Download or read book Cultural Studies and Political Economy written by Robert E. Babe and published by Lexington Books. This book was released on 2010-05-10 with total page 252 pages. Available in PDF, EPUB and Kindle. Book excerpt: This book addresses the notorious split between the two fields of cultural studies and political economy. Drawing on the works of Harold Innis, Theodor Adorno, Raymond Williams, Richard Hoggart, E.P. Thompson, and other major theorists in the two fields, Robert E. Babe shows that political economy can be reconciled to certain aspects of cultural studies, particularly with regards to cultural materialism. Uniting the two fields has proven to be a complex undertaking though it makes practical sense, given the close interaction between political economy and cultural studies. Babe examines the evolution of cultural studies over time and its changing relationship with political economy. The intersections between the two fields center around three subjects: the cultural biases of money, the time/space dialectic, and the dialectic of information.

Dynamics of the Mixed Economy

Dynamics of the Mixed Economy
Author :
Publisher : Routledge
Total Pages : 311
Release :
ISBN-10 : 9781134878680
ISBN-13 : 1134878680
Rating : 4/5 (80 Downloads)

Book Synopsis Dynamics of the Mixed Economy by : Sanford Ikeda

Download or read book Dynamics of the Mixed Economy written by Sanford Ikeda and published by Routledge. This book was released on 2002-09-11 with total page 311 pages. Available in PDF, EPUB and Kindle. Book excerpt: Dynamics of the Mixed Economy applies the insights of modern Austrian political economy to examine economic policy in mixed economies. It compares and contrasts standard approaches to the growth of the state (including public choice) with that of modern Austrian political economy; examines in detail the nature and operation of the interventionist process in the context of nationalization, regulation and the welfare state; analyzes conditions that produce instability under laissez-faire capitalism; argues that the interventionist process is a 'spontaneous order'; and offers several 'pattern predictions' regarding the character and behaviour of really existing economies.

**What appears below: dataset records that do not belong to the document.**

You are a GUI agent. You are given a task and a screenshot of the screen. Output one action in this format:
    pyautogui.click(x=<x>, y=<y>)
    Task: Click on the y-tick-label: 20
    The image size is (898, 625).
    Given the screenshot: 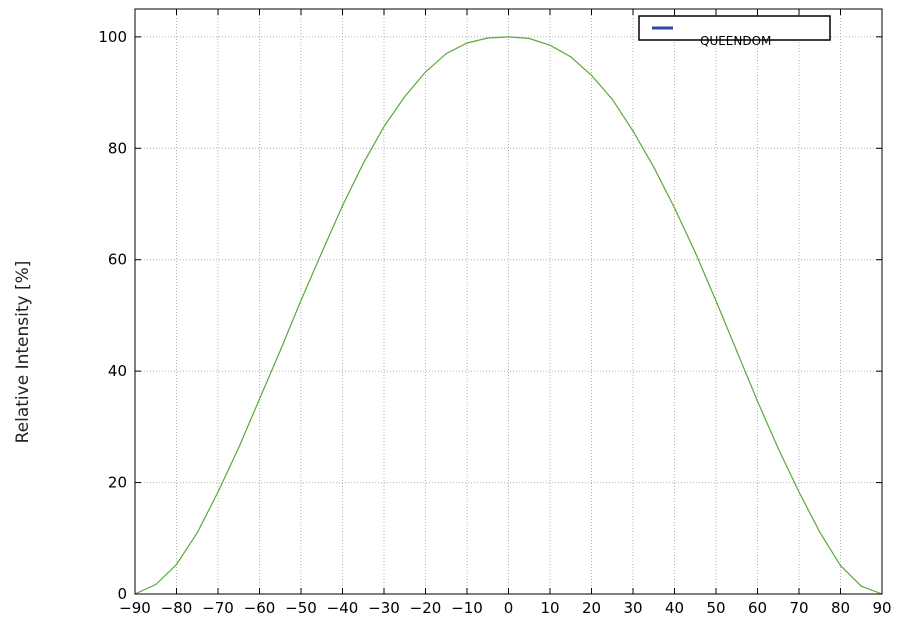 What is the action you would take?
    pyautogui.click(x=118, y=483)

Economic Justice in an Unfair World

Economic Justice in an Unfair World
Author :
Publisher : Princeton University Press
Total Pages : 286
Release :
ISBN-10 : 0691117721
ISBN-13 : 9780691117720
Rating : 4/5 (21 Downloads)

Book Synopsis Economic Justice in an Unfair World by : Ethan B. Kapstein

Download or read book Economic Justice in an Unfair World written by Ethan B. Kapstein and published by Princeton University Press. This book was released on 2006 with total page 286 pages. Available in PDF, EPUB and Kindle. Book excerpt: Recent years have seen a growing number of activists, scholars, and even policymakers claiming that the global economy is unfair and unjust, particularly to developing countries and the poor within them. But what would a fair or just global economy look like? Economic Justice in an Unfair World seeks to answer that question by presenting a bold and provocative argument that emphasizes economic relations among states. The book provides a market-oriented focus, arguing that a just international economy would be one that is inclusive, participatory, and welfare-enhancing for all states. Rejecting radical redistribution schemes between rich and poor, Ethan Kapstein asserts that a politically feasible approach to international economic justice would emphasize free trade and limited flows of foreign assistance in order to help countries exercise their comparative advantage. Kapstein also addresses justice in labor, migration, and investment, in each case defending an approach that concentrates on nation-states and their unique social compacts. Clearly written for all those with a stake in contemporary debates over poverty reduction and development, the book provides a breakthrough analysis of what the international community can reasonably do to build a global economy that works to the advantage of every nation.